キーワード:体液管理, 腎保護戦略, 利尿薬

心血管集中治療では、循環管理のみならず、複雑な病態と多臓器障害への包括的な管理を求められる。うっ血性心不全をきたす心疾患患者では、高い頻度で急性もしくは慢性腎機能低下を合併し、体液管理が困難である。さらに、心疾患患者において、腎不全は独立した予後因子であることが指摘されており、厳重な管理が必要不可欠である。特に、先天性心疾患を中心とした小児循環器疾患では、複雑な病態を呈し、かつ個別化された体液管理を要する。

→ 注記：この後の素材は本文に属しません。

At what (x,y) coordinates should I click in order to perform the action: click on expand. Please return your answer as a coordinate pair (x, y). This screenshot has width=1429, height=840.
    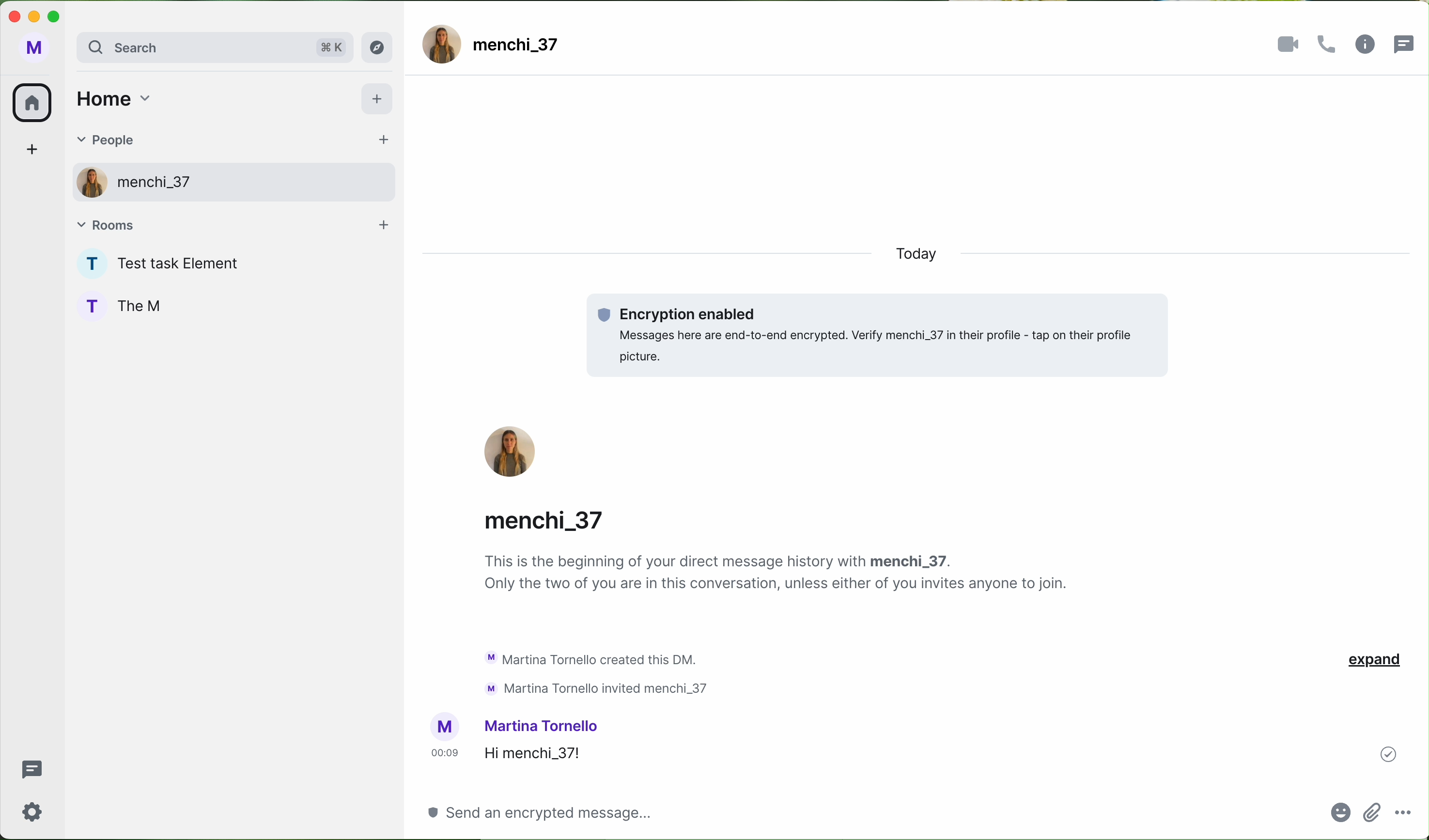
    Looking at the image, I should click on (1374, 661).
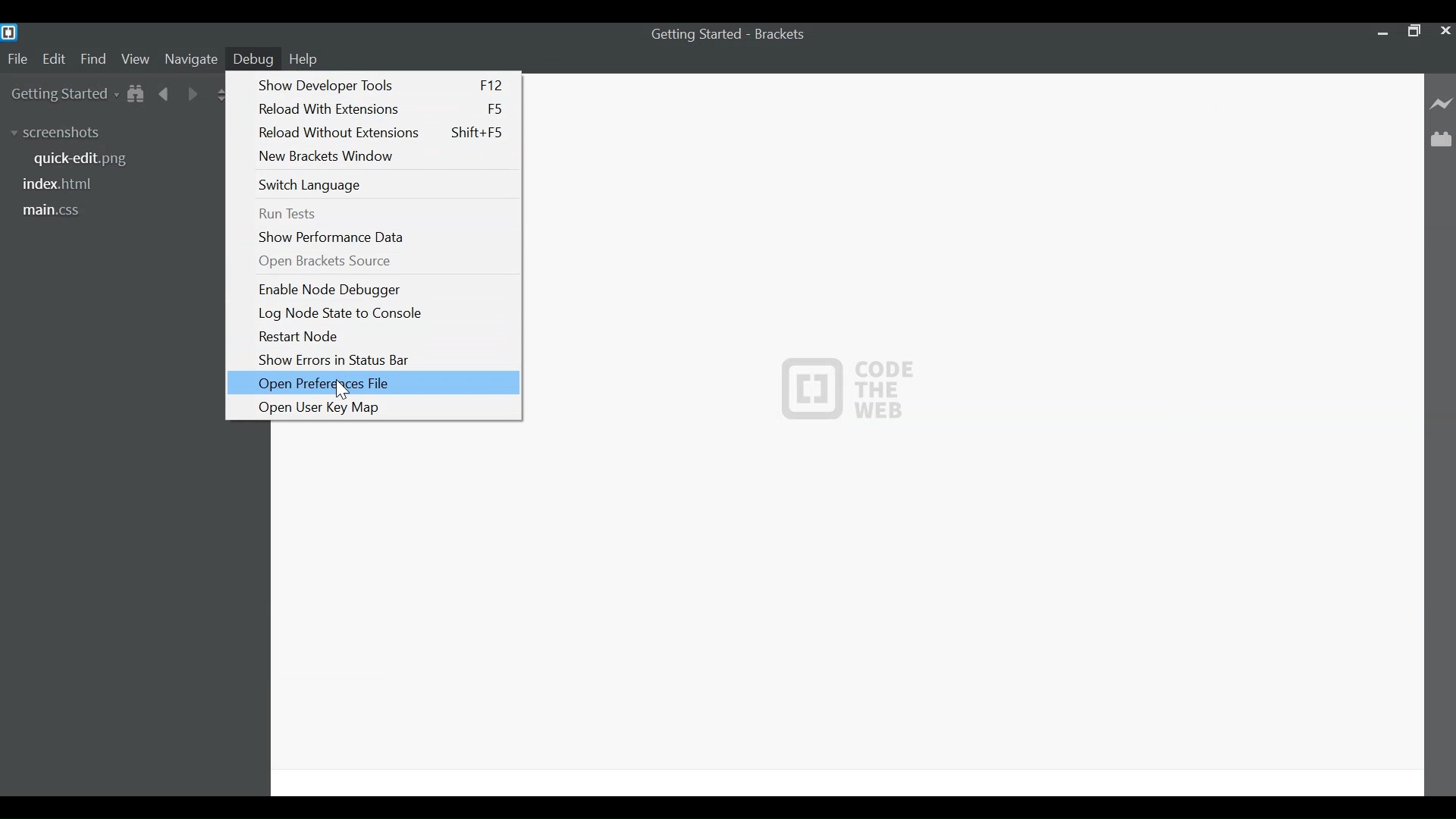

体液管理の基本は、原因となっている要因を治療・管理し、酸塩基平衡や電解質異常の是正を通じた全身状態の安定化である。集中治療領域においては大規模臨床試験に基づくエビデンスが構築されている。小児の心・腎不全患者におけるエビデンスは少なく、臨床での活用はより困難である。体液過剰に対して、まずは種々の利尿薬等による薬物療法を行う。近年、トルバプタンの普及により、薬物療法を主体とした体液管理が容易となった。一方で、浮腫や肺水腫の症例であっても、血管内脱水を合併することがある。必要に応じて、輸血やアルブミン製剤などの投与、輸液負荷を行う。これらの薬物・輸液による治療に抵抗する場合は、遅滞なく持続的もしくは間欠的に体外限外濾過法・血液ろ過透析による除水および腎不全管理を行う。早期の限外濾過・持続ろ過透析による除水により、短期・長期予後の改善が期待されているが、結論は出ていない。バスキュラーアクセス確保が困難な場合や、血行動態が不安定な場合、腹膜透析による管理も考慮され得る。限外濾過胞・血液濾過透析および腹膜透析による除水を行う際は、血管内脱水に留意すべきである。
心・腎不全を合併した先天性心疾患症例の管理は、極めて難しい。小児循環科医・腎臓医らが連携・協働し、短期的・長期的予後の改善されることが望まれる。